*THE PROBLEM*: Reproduce every line verbatim, from the one containing "Task: Cancel setup with the キャンセル button" down through the end of the records.

*ENTRIES SUPPLIED*:

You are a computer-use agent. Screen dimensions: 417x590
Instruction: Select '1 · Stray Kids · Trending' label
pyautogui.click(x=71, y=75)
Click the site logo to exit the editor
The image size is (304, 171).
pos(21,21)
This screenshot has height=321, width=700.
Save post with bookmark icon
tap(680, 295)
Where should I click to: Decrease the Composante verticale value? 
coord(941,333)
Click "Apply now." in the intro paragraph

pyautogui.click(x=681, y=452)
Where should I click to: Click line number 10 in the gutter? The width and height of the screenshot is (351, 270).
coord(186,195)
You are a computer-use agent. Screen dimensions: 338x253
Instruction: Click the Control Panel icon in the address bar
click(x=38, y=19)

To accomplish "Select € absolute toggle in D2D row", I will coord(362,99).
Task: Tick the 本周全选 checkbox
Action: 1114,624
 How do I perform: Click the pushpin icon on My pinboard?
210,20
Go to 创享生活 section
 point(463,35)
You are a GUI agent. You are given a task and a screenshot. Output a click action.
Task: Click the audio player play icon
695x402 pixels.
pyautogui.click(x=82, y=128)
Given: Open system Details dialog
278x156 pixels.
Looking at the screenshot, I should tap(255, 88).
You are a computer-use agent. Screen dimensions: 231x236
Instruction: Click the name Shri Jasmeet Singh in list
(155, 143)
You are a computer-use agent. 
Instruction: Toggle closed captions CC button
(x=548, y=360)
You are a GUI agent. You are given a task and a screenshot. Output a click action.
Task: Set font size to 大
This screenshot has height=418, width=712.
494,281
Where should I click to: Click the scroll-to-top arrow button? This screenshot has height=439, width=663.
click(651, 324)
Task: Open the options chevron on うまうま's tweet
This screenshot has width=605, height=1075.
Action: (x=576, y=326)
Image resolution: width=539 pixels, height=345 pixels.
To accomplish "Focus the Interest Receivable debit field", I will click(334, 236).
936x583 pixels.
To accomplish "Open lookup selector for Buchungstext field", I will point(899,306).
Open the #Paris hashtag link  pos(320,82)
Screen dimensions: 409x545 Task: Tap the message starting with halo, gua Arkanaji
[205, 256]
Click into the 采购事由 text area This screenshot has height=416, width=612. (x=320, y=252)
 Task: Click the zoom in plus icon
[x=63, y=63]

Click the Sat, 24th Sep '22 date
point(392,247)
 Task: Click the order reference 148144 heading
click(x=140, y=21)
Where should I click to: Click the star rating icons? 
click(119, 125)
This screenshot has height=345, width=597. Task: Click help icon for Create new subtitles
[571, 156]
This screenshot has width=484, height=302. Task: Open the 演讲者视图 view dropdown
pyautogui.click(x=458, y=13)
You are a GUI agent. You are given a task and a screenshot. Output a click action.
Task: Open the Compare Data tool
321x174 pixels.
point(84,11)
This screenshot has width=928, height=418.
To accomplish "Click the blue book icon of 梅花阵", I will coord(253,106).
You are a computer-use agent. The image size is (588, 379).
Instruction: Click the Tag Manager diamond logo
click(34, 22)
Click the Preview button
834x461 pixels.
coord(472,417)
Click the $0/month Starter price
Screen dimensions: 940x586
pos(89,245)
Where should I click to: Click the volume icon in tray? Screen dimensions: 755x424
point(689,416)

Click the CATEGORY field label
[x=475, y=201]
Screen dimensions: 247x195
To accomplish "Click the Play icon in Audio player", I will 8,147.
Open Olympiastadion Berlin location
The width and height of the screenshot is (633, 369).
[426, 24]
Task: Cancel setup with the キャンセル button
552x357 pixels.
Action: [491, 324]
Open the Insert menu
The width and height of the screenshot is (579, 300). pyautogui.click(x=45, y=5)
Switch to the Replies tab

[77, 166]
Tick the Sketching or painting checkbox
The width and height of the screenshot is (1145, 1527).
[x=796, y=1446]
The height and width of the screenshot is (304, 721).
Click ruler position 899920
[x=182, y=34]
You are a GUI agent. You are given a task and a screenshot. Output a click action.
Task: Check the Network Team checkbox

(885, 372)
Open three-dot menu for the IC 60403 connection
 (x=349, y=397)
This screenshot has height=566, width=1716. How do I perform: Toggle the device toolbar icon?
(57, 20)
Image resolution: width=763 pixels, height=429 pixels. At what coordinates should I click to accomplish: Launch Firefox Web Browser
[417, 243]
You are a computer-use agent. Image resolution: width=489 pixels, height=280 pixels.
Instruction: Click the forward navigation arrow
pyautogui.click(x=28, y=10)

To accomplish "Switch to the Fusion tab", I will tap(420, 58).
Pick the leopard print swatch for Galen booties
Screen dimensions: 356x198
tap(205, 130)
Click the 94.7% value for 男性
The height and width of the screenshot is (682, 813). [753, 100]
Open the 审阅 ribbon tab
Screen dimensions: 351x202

*RESULT*:
Task: Cancel setup with the キャンセル button
552x357 pixels.
Action: [491, 324]
Open the Insert menu
The width and height of the screenshot is (579, 300). pyautogui.click(x=45, y=5)
Switch to the Replies tab

[77, 166]
Tick the Sketching or painting checkbox
The width and height of the screenshot is (1145, 1527).
[x=796, y=1446]
The height and width of the screenshot is (304, 721).
Click ruler position 899920
[x=182, y=34]
You are a GUI agent. You are given a task and a screenshot. Output a click action.
Task: Check the Network Team checkbox

(885, 372)
Open three-dot menu for the IC 60403 connection
 (x=349, y=397)
This screenshot has height=566, width=1716. How do I perform: Toggle the device toolbar icon?
(57, 20)
Image resolution: width=763 pixels, height=429 pixels. At what coordinates should I click to accomplish: Launch Firefox Web Browser
[417, 243]
You are a computer-use agent. Image resolution: width=489 pixels, height=280 pixels.
Instruction: Click the forward navigation arrow
pyautogui.click(x=28, y=10)

To accomplish "Switch to the Fusion tab", I will tap(420, 58).
Pick the leopard print swatch for Galen booties
Screen dimensions: 356x198
tap(205, 130)
Click the 94.7% value for 男性
The height and width of the screenshot is (682, 813). [753, 100]
Open the 审阅 ribbon tab
Screen dimensions: 351x202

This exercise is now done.